Universal self-field critical current for thin-film superconductors

TL;DR

This paper demonstrates that for thin-film superconductors thinner than the London penetration depth, the self-field critical current density is universally determined by fundamental magnetic fields, regardless of material type.

Contribution

It reveals a universal value for the self-field critical current density in thin films, linking it to fundamental magnetic parameters across all superconductor types.

Findings

Universal self-field $J_c$ for thin films less than $\lambda$

Type I $J_c$ equals $H_c/\lambda$

Type II $J_c$ equals $H_{c1}/\lambda$

Abstract

For any practical superconductor the magnitude of the critical current density, $J_\textrm{c}$, is crucially important. It sets the upper limit for current in the conductor. Usually $J_\textrm{c}$ falls rapidly with increasing external magnetic field but even in zero external field the current flowing in the conductor generates a self-field which limits $J_\textrm{c}$. Here we show for thin films of thickness less than the London penetration depth, $\lambda$, this limiting $J_\textrm{c}$ adopts a universal value for all superconductors - metals, oxides, cuprates, pnictides, borocarbides and heavy Fermions.
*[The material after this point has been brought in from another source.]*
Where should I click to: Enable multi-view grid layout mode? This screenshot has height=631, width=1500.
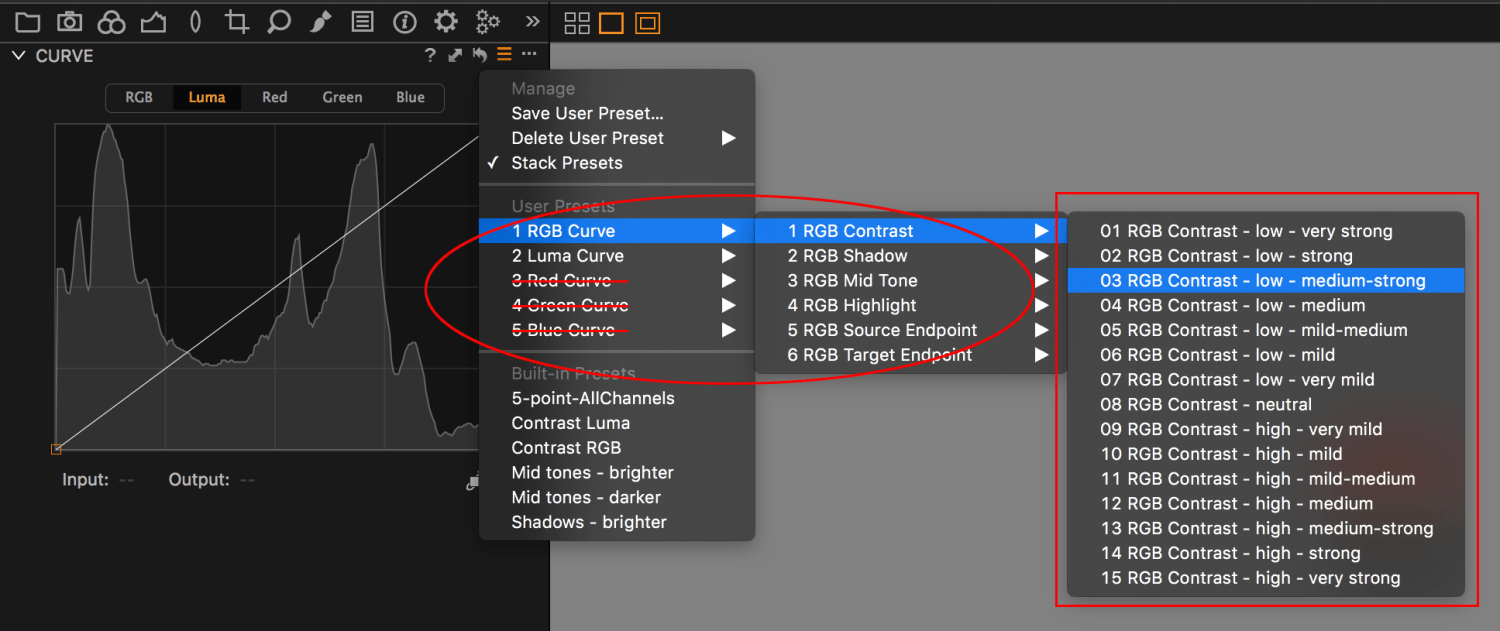[577, 22]
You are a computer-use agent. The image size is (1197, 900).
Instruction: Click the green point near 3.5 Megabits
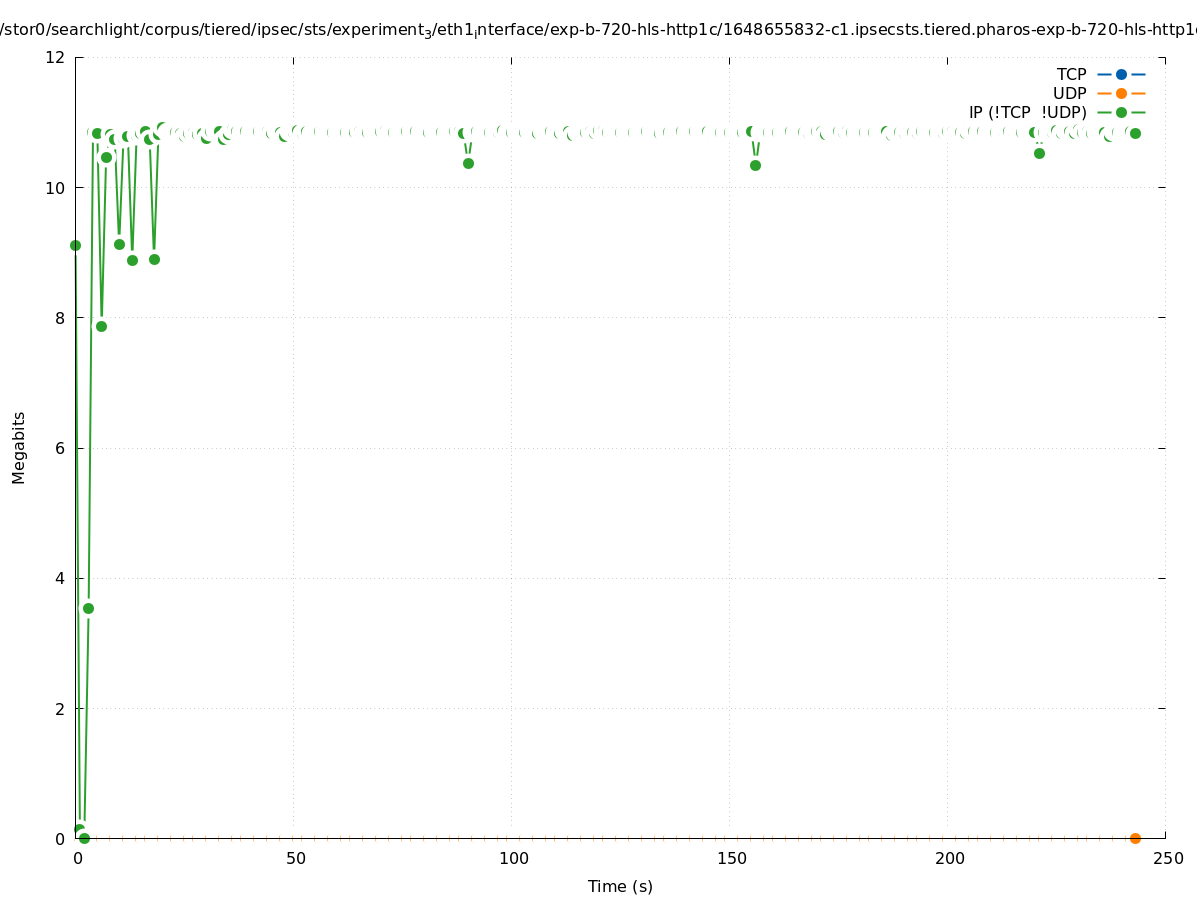pyautogui.click(x=88, y=608)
For type I superconductors, it is $H_{\textrm{c}}/\lambda$ where $H_\textrm{c}$ is the thermodynamic critical field. But surprisingly for type II superconductors we find the self-field $J_\textrm{c}$ is $H_{\textrm{c}1}/\lambda$ where $H_{\textrm{c}1}$ is the lower critical field. $J_\textrm{c}$ is thus fundamentally determined and this provides a simple means to extract absolute values of $\lambda(T)$ and, from its temperature dependence, the symmetry and magnitude of the superconducting gap.